丁酸钠对重症急性胰腺炎大鼠肺损伤的保护作用

崔 勇 李 杰

深圳市南山区蛇口人民医院普外科，广东深圳 518067

丁酸钠对重症急性胰腺炎大鼠肺损伤的保护作用

崔 勇 李 杰

深圳市南山区蛇口人民医院普外科，广东深圳 518067

目的 探讨丁酸钠对大鼠重症急性胰腺炎（SAP）合并肺损伤的治疗作用。 方法 牛磺胆酸钠逆行胰胆管注射制作SAP动物模型，30只SD大鼠分成对照组、SAP组及丁酸钠（NaB）治疗组，检测胰腺湿/干重比值、胰腺及肺脏病理改变、肺脏细胞凋亡情况。 结果NaB治疗组肺组织湿/干重比值下降；NaB治疗组胰腺及肺组织病理改变明显减轻。NaB治疗组肺组织细胞凋亡指数显著高于SAP组。 结论 NaB可以有效诱导SAP大鼠肺组织细胞发生凋亡，减轻肺损伤。

丁酸钠；重症急性胰腺炎；细胞凋亡；肺损伤

重症急性胰腺炎（severe acute pancreatitis，SAP）容易引起全身炎症反应综合征（systemic inflamatory response syndrome，SIRS），如果没有及时控制病情可进一步发展成为多器官功能障碍综合征（multiple organ dysfunction syndrome，MODS），救治困难，死亡率高。
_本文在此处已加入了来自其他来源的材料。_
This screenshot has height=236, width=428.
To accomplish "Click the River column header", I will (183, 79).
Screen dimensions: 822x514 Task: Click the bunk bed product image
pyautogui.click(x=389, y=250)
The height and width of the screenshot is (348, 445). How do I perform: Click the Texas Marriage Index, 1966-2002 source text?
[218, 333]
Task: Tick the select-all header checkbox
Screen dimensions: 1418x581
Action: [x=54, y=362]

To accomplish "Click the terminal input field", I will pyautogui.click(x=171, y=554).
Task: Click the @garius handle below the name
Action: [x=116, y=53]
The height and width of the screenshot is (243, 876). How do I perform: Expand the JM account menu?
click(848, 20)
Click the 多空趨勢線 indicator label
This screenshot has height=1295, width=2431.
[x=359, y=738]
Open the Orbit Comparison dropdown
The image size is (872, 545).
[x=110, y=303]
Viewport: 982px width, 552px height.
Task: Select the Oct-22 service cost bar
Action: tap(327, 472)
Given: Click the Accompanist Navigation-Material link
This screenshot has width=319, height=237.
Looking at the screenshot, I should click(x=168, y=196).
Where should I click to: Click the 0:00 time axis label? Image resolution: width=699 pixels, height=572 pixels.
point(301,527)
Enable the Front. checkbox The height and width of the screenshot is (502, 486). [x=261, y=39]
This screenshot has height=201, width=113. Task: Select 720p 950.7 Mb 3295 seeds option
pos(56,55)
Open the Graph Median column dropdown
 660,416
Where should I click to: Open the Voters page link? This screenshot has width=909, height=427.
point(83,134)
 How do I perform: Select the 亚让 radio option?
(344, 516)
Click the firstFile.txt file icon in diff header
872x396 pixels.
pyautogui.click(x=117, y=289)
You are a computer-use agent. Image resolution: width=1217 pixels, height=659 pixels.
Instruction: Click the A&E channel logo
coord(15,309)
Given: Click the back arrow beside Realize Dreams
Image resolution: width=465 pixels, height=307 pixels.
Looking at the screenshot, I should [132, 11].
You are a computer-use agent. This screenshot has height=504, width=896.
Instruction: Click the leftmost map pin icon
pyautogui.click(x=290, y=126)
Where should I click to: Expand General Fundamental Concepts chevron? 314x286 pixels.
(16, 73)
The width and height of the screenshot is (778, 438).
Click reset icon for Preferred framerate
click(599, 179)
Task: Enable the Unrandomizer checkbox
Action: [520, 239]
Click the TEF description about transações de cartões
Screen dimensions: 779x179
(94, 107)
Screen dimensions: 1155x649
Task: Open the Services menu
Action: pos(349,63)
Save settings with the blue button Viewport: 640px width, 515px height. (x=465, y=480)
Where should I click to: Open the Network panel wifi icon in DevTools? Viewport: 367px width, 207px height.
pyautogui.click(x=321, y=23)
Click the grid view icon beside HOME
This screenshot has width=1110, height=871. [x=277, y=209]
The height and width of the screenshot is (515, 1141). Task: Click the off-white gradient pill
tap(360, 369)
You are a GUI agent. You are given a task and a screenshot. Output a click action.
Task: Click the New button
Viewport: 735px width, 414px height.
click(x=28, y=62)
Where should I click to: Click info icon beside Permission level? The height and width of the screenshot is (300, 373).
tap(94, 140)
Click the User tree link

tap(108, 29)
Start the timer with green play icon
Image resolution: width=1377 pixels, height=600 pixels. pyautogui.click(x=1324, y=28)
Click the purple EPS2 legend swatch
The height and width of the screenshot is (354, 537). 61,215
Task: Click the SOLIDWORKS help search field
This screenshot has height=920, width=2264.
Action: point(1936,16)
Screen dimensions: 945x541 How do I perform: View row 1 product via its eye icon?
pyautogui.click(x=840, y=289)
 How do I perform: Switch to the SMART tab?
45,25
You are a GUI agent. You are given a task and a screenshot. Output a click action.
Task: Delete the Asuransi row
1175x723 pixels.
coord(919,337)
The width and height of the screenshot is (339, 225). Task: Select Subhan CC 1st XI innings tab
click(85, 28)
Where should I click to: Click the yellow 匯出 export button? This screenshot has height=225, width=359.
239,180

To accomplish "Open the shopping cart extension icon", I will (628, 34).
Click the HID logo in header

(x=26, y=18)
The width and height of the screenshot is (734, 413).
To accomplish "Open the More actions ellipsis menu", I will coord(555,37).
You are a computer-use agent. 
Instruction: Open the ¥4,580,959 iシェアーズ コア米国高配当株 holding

多器官中肺损伤最常见，30%的SAP患者可发生明确的急性肺损伤 （acute lung injury，ALI）；严重者可发生急性呼吸窘迫综合征（acute respiratory distress syndrome，ARDS）[1-2]。 细胞凋亡与 SAP 及其引起的肺损伤密切相关，胰腺腺泡细胞凋亡可能是急性胰腺炎发生后对机体较为有利的一种反应，诱导胰腺或肺细胞凋亡可以有效减轻局部及全身炎症反应，是治疗SAP的有效途径[3]。 丁酸钠（sodium butyrate，NaB）能够诱导肿瘤细胞和多种非肿瘤细胞的凋亡，但NaB诱导肺组织细胞凋亡以及对SAP并发的急性肺损伤治疗作用方面的研究不多，本研究通过建立SAP动物模型，探讨NaB对大鼠SAP的并发症急性肺损伤的治疗作用。

1 材料与方法

1.1 实验动物

健康雄性SD大鼠（吉林大学实验动物中心提供）30只，体重 200～250 g，随机分为对照组、SAP组、NaB 治疗组，每组各10只。实验前12 h开始禁食，自由饮水。

1.2 主要试剂

牛磺胆酸钠（Sigma公司），加蒸馏水配制成5%的溶液备用；丁酸钠（Sigma公司）；TUNEL细胞凋亡原位检测试剂盒（美国Promega公司）。

1.3 模型制备

参照Aho等[4]的方法制备SAP组动物模型，大鼠于术前12 h禁食，但可以自由饮水。1%戊巴比妥钠腹腔注射麻醉（0.3 ml/100 g），固定动物消毒，取上腹部正中切口，在手术显微镜下操作，4＃头皮针十二指肠外穿刺并找到乳头进入乳头1.0 cm，以动脉夹夹闭肝门及十二指肠远端，注入5%牛磺胆酸钠（剂量0.1 ml/100 g），注射完10 min拔出针头，放开动脉夹，逐层关腹。NaB治疗组即是制作一组SAP模型（10例），手术后10 min通过股静脉途径注射NaB 5 mg/kg。对照组手术过程基本同SAP组，但穿刺十二指肠胰胆管内注射的是等量生理盐水。各组动物于术后12 h在麻醉下剖开腹腔，观察腹水情况，观察胰腺大体病理变化，取胰腺组织用多聚甲醛固定，开胸后观察肺脏，切取右侧肺脏测定肺组织湿/干重比率，并留取左肺上叶标本，以Bouin液固定，供肺组织细胞凋亡（TUNEL）检测。

1.4 检测指标及方法

1.4.1 肺组织湿/干重比值测定 各组大鼠12 h处死后，将称重的肺脏于160℃烘烤24 h后再次称重，计算湿/干重比值。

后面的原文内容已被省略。